Speaking on the NBC TV progam, "Meet the Press," Leavitt said the U.S. doesn't have the manufacturing capacity to make and distribute the 300 million doses of a vaccine to protect the country's population, and it won't have that capacity for three to five years.

The issue of a major fatal flu outbreak has been heightened because incidents of avian flu killing 67 people in Asian countries in the past year have caused health officials to become concerned.
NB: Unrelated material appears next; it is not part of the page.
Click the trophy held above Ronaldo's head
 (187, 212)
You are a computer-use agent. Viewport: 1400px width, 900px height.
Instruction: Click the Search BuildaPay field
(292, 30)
So far, however, there have been no reports of the bird flu being transmitted from person to person.

"What we all learned from (Hurricane) Katrina is sometimes we have to think clearly about the unthinkable," the Associated Press quotes Leavitt as saying. "We're probably closer to a pandemic at any time in the last 37 years. We're not as prepared as we need to be."

While scientists can't predict what type of virus the avian flu could mutate into so that it would cause a pandemic, the wire service says The U.S. has only enough doses for 4.3 million people. And says the A.P., President Bush has proposed stockpiling enough of the anti-flu drugs Tamiflu and Relenza for 81 million people. There is some evidence that these drugs might be effective against a bird flu virus.